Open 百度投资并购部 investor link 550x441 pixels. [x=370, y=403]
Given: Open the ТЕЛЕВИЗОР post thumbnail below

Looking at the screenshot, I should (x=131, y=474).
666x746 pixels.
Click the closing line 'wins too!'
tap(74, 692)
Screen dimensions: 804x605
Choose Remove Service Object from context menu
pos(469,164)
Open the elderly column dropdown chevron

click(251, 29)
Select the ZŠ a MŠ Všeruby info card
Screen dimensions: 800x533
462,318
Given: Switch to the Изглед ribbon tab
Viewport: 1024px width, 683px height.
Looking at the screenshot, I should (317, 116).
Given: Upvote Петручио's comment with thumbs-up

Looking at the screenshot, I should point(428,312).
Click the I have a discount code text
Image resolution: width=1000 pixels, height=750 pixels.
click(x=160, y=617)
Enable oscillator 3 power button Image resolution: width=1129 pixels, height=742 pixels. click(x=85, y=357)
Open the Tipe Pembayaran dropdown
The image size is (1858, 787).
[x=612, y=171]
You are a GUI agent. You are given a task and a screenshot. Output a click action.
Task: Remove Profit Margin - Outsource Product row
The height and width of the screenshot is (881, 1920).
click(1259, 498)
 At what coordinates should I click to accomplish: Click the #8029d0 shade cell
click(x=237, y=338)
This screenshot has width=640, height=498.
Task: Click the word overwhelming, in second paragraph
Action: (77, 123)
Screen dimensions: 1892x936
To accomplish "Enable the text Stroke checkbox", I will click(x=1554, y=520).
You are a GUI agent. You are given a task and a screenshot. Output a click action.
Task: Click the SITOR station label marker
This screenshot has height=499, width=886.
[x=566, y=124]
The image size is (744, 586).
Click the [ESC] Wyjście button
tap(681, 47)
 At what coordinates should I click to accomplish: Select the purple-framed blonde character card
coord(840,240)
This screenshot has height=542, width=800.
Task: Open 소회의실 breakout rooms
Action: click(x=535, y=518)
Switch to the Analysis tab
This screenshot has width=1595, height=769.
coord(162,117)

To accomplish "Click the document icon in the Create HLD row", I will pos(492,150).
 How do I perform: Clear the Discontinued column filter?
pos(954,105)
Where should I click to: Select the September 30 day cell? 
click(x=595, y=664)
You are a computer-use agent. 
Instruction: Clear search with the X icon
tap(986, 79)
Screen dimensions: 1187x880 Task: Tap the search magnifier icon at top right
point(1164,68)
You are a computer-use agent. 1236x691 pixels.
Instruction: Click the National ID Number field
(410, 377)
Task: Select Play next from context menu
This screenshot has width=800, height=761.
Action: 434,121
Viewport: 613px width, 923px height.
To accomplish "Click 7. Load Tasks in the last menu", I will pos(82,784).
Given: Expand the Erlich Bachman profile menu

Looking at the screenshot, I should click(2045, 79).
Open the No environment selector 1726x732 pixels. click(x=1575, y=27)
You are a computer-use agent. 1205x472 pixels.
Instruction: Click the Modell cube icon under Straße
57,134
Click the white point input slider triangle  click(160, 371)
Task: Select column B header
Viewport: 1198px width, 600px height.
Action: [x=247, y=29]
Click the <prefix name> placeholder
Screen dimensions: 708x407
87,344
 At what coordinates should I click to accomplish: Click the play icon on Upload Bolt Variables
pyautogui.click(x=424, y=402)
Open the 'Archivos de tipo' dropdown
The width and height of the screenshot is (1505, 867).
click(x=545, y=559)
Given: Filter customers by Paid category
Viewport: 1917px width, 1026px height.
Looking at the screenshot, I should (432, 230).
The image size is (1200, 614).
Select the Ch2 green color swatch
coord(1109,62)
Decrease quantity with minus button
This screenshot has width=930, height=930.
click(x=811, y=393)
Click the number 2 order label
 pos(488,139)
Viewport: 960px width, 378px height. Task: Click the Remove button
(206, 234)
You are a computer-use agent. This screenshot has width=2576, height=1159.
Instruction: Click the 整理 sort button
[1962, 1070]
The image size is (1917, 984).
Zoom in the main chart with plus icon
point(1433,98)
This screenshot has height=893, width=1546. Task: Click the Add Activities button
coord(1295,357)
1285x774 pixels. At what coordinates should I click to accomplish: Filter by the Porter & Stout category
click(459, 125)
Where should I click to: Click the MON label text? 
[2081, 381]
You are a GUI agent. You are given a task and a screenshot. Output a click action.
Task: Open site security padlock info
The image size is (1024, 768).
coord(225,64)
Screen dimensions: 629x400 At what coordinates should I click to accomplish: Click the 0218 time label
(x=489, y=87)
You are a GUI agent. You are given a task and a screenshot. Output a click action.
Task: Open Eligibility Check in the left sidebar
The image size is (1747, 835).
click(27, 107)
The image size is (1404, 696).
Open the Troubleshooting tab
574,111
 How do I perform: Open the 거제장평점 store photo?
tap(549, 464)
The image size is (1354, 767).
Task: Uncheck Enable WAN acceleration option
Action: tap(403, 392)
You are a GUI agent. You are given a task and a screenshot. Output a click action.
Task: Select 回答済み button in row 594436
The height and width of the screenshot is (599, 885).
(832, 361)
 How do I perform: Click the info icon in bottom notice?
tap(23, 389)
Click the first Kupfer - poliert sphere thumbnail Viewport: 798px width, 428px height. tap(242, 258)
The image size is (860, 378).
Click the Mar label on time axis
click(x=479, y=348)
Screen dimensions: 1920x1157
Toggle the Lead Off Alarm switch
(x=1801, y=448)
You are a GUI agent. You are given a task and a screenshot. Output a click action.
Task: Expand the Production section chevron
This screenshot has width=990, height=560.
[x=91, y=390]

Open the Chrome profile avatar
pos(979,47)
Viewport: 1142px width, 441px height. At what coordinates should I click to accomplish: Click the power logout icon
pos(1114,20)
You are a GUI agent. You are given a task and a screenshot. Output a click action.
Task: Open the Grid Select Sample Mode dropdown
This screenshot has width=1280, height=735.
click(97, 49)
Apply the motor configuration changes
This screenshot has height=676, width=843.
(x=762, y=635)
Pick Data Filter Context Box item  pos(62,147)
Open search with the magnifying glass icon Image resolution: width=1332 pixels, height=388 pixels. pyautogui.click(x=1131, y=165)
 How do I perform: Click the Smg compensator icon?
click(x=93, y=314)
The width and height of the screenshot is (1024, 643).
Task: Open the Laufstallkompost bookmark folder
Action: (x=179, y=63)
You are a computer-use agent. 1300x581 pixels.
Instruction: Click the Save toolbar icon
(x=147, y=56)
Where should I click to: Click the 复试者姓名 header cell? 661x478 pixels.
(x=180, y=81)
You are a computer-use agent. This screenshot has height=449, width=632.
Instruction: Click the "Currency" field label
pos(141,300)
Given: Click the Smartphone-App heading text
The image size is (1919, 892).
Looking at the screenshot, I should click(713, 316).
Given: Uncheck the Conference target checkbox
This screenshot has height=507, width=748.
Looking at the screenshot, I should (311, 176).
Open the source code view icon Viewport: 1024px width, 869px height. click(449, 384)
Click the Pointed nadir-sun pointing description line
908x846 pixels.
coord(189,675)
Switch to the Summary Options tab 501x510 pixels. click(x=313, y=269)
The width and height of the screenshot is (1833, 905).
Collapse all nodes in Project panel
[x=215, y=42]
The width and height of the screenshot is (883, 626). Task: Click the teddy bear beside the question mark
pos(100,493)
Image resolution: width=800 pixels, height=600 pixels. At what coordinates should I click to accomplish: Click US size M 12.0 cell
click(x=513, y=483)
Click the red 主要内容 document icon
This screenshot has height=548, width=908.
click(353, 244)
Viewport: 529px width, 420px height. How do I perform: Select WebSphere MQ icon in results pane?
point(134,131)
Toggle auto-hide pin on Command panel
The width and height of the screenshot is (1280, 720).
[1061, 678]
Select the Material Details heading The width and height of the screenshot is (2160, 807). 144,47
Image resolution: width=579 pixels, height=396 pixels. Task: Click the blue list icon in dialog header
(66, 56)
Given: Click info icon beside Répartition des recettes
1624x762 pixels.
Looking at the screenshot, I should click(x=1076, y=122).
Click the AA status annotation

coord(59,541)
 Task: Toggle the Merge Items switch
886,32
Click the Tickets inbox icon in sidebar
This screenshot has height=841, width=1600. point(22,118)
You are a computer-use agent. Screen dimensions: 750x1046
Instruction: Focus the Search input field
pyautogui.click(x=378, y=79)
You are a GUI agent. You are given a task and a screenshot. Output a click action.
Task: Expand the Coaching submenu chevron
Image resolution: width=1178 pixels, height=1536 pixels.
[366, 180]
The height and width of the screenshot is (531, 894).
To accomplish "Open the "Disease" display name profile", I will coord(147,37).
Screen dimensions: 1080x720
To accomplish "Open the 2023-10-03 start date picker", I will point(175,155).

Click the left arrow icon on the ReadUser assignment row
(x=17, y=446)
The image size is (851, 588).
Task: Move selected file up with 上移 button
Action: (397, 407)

* Required action *
Quote verbatim the line containing "Instruction: Focus the Search input field" and every line after it through the end of the records above.

* Response to this exercise *
Instruction: Focus the Search input field
pyautogui.click(x=378, y=79)
You are a GUI agent. You are given a task and a screenshot. Output a click action.
Task: Expand the Coaching submenu chevron
Image resolution: width=1178 pixels, height=1536 pixels.
[366, 180]
The height and width of the screenshot is (531, 894).
To accomplish "Open the "Disease" display name profile", I will coord(147,37).
Screen dimensions: 1080x720
To accomplish "Open the 2023-10-03 start date picker", I will point(175,155).

Click the left arrow icon on the ReadUser assignment row
(x=17, y=446)
The image size is (851, 588).
Task: Move selected file up with 上移 button
Action: (397, 407)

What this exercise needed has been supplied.